High consumption of peanuts or tree nuts by non-allergic mothers around the time of pregnancy reduces the risk of nut allergy in the child
- 1Department of Gastro and Food Allergy, Murdoch Children's Research Institute, Royal Children's Hospital, Parkville, Victoria, Australia
- 2Centre for Epidemiology and Biostatistics, University of Melbourne, Parkville, Victoria, Australia
- Correspondence to: Professor Katrina J Allen, Department of Gastro and Food Allergy, Murdoch Children's Research Institute, Royal Children's Hospital, Flemington Road, Parkville, VIC 3052, Australia;
Implications for practice and research
Peanut or tree nut avoidance during pregnancy is not recommended for non-allergic mothers.
Maternal nut consumption does not appear to increase the risk of nut allergy in offspring and may even be protective.
Further research is required to clarify the role of maternal nut consumption during pregnancy and lactation; research should consider potential differential effects of the genetic risk of peanut allergy in children.
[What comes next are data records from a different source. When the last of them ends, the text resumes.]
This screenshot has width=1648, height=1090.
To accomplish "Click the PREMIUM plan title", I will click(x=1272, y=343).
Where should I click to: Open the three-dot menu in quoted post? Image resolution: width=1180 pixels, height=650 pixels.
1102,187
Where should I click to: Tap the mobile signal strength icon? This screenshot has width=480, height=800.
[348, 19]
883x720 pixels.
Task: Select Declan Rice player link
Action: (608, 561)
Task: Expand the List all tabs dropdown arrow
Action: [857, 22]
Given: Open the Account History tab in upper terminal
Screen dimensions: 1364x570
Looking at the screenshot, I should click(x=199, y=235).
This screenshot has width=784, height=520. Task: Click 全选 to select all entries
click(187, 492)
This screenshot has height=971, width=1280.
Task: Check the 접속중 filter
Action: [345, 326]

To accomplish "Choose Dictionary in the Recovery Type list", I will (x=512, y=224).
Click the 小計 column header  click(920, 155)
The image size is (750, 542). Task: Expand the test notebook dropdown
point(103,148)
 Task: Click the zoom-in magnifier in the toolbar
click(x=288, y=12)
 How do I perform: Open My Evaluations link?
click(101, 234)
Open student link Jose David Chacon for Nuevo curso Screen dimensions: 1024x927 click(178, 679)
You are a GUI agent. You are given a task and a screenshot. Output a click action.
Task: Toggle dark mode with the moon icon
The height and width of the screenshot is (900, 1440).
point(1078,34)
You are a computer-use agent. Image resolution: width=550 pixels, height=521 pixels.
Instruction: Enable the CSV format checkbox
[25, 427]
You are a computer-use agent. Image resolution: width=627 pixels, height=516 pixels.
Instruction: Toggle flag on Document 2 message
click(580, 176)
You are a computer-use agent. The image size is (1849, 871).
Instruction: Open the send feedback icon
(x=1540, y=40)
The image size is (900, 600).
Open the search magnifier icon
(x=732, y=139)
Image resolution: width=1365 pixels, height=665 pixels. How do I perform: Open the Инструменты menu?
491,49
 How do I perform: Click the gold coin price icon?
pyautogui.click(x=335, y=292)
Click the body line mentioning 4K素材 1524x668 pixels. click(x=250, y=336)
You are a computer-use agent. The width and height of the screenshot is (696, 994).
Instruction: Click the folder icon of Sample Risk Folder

Peanut allergy affects up to 3% of children at the age of 1 year.1 Mothers are increasingly concerned about the implications of exposing children to peanuts prenatally through their own diet or their child's diet in early infancy. A lack of high-quality evidence about the relationship between maternal diet and peanut allergy in offspring has led to inconsistent guidelines internationally. Recommendations have varied significantly over the last several decades. In the 1990s several countries advocated women should avoid peanuts during pregnancy and breastfeeding. This recommendation was reversed in 2008 by several expert bodies including the American Academy of Pediatrics due to the lack of evidence that avoidance was effective in preventing peanut allergy in children.2
Using data from the Nurses’ Health Study II, Frazier et al explored whether there was a relationship between maternal nut consumption and physician-diagnosed nut allergy in children. The cohort included 8205 children aged between 10 and 14 years, with a 1.7% reported nut allergy. Maternal nut consumption was recorded prospectively around the time of pregnancy, with 45% reporting nut consumption during pregnancy and 76% reporting nut consumption within 1 year of pregnancy. The association between maternal nut consumption and nut allergy in offspring was quantified using multivariable logistic regression analysis, to take into account the presence of siblings, adjusted for maternal nut allergy, maternal age and the season the child was born. Analyses were conducted separately for mothers with and without nut allergies. In a sensitivity analysis, models were adjusted for maternal vegetable intake and age at first consumption of nuts by the child.
Among mothers without a nut allergy, those who consumed more nuts around the time of pregnancy were less likely to have offspring with a nut allergy. There appeared to be a dose effect, children whose mothers consumed at least five servings of nuts per week having the lowest prevalence of nut allergy (OR=0.31, 95% CI 0.13 to 0.75), when compared with <1 serving/month. This effect was not seen in the mothers with nut allergy who consumed other nuts during pregnancy. These findings remained similar after controlling for other potentially protective factors that are also associated with nut consumption during pregnancy, namely maternal vegetable intake and the child's age at first consumption of nuts.
In this large cohort study, the children of mothers who regularly ate nuts around the time of pregnancy were less likely to be allergic to nuts. The finding that maternal nut consumption did not increase the risk of nut allergy in children supports current guidelines which no longer recommend nut avoidance during pregnancy or breast feeding. This is the first study to link higher maternal consumption of nuts with protection from nut allergy in offspring. Previous studies generally reported no association with maternal peanut ingestion during pregnancy or lactation, although some recent retrospective studies where recall bias is a possible design weakness have reported higher peanut consumption among mothers of children with peanut sensitisation or allergy.3 ,4
Frazier et al results should be interpreted with caution since the observational study design has several limitations. A range of other factors may influence maternal diet, which may be independently associated with offspring nut allergy. For example, mothers who are aware of and follow current health advice including nut avoidance guidelines may be more likely to obtain medical advice about a child's allergic symptoms and therefore it is more likely the child will be diagnosed with a food allergy. Family history of allergic disease, particularly in siblings, is also likely to influence maternal decisions regarding nut consumption.
Several areas warrant further investigation. It is possible that nut consumption during pregnancy or breast feeding could promote the development of tolerance and reduce the risk of peanut allergy; however, the optimal timing for exposure remains unclear. The lack of protective effect in offspring of allergic mothers suggests the effect may differ according to an offspring's genetic risk profile. Large prospective studies which capture maternal diet at different stages during pregnancy and lactation, and investigate associations while taking into account genetic risk factors such as filaggrin gene mutations, may shed further light on the development of peanut allergy in children.